§ **Excerpt to read**
################

I have a great life, and will be the first to admit it. I have a great family, great friends, go to a good school, I have no major complaints. Why do I feel so shitty? Why do I feel so lonely? Why do I feel so worthless, beaten and broken? In all rights I should be happy, but I’m not. It’s getting hard to remember when I was, and even harder to remember what it feels like to not pretend. It’s exhausting. No matter where I am or what I’m doing it never leaves my mind. It’s always there, whispering that one word. Why won’t it stop and leave me alone? Will it? Can it? I’m starting to doubt so. No matter how hard I try to remove it from my mind, it never budges. That one word. That one fucking word won’t leave. I can barely even type I’m shaking so much. Yet as bad as it gets I can never talk to anyone about it. I don’t want to burden others with my fucked up mind. I guess this is what it’s like to care. I know that talking to someone would help, but I can’t bring myself to do it. It took me long enough to work up the courage to even post this anonymously. That one word, the one I never even considered, the one I refuse to even say, never seemed quite this big. For the first time in my life I finally considered it. It has never scared me this much until now. I thought this was a battle I could win, but I doubt I can now. It is so bad that when I finally had sex for the first time in my life, all I could think of is that one word. How fucked up is that? I never thought that one word could ever hold so much power over someone. That one word has taken away all the things that used to make me happy and turned them into shit. That one word. Maybe it’s right. Maybe I have been wrong this whole time. The only way for it to leave it seems is to give it what it wants. But I can’t. Maybe I can. I don’t even know anymore.

################

§ **Your instructions**
Reproduce the anonymous post above about "that one word" in full, word for word, with no changes.

§ **Information supplied**
################

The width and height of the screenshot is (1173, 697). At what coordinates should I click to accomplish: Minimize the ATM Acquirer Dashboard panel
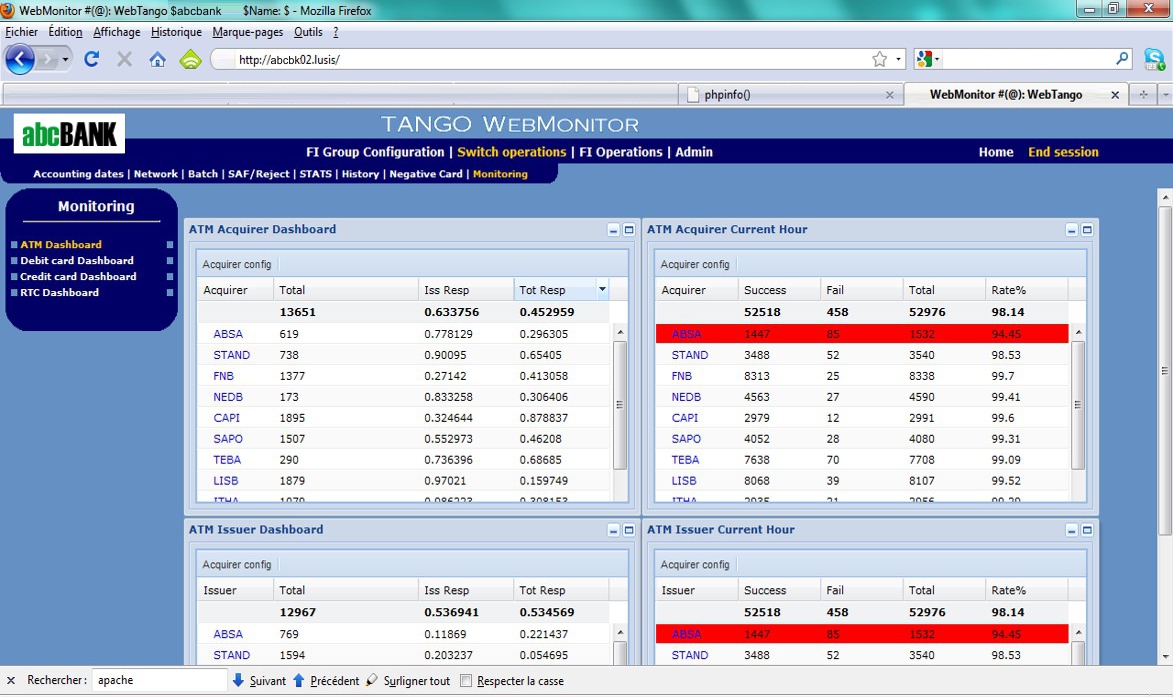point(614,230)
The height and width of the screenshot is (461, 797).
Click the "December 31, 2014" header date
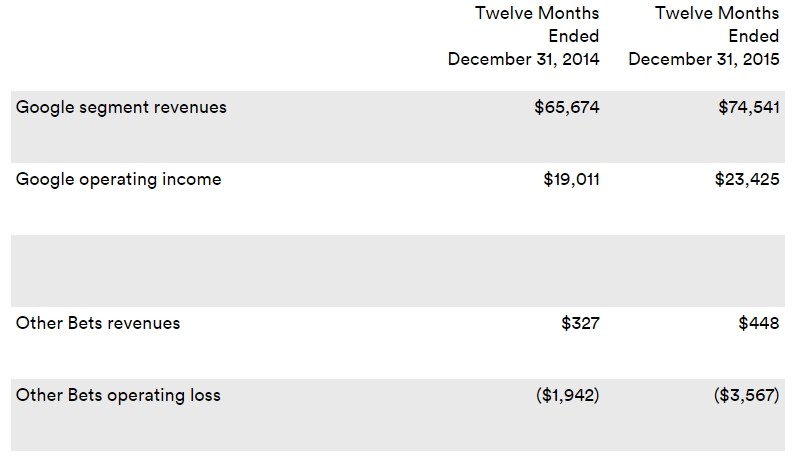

################

§ **Solution to this exercise**
I have a great life, and will be the first to admit it. I have a great family, great friends, go to a good school, I have no major complaints. Why do I feel so shitty? Why do I feel so lonely? Why do I feel so worthless, beaten and broken? In all rights I should be happy, but I’m not. It’s getting hard to remember when I was, and even harder to remember what it feels like to not pretend. It’s exhausting. No matter where I am or what I’m doing it never leaves my mind. It’s always there, whispering that one word. Why won’t it stop and leave me alone? Will it? Can it? I’m starting to doubt so. No matter how hard I try to remove it from my mind, it never budges. That one word. That one fucking word won’t leave. I can barely even type I’m shaking so much. Yet as bad as it gets I can never talk to anyone about it. I don’t want to burden others with my fucked up mind. I guess this is what it’s like to care. I know that talking to someone would help, but I can’t bring myself to do it. It took me long enough to work up the courage to even post this anonymously. That one word, the one I never even considered, the one I refuse to even say, never seemed quite this big. For the first time in my life I finally considered it. It has never scared me this much until now. I thought this was a battle I could win, but I doubt I can now. It is so bad that when I finally had sex for the first time in my life, all I could think of is that one word. How fucked up is that? I never thought that one word could ever hold so much power over someone. That one word has taken away all the things that used to make me happy and turned them into shit. That one word. Maybe it’s right. Maybe I have been wrong this whole time. The only way for it to leave it seems is to give it what it wants. But I can’t. Maybe I can. I don’t even know anymore.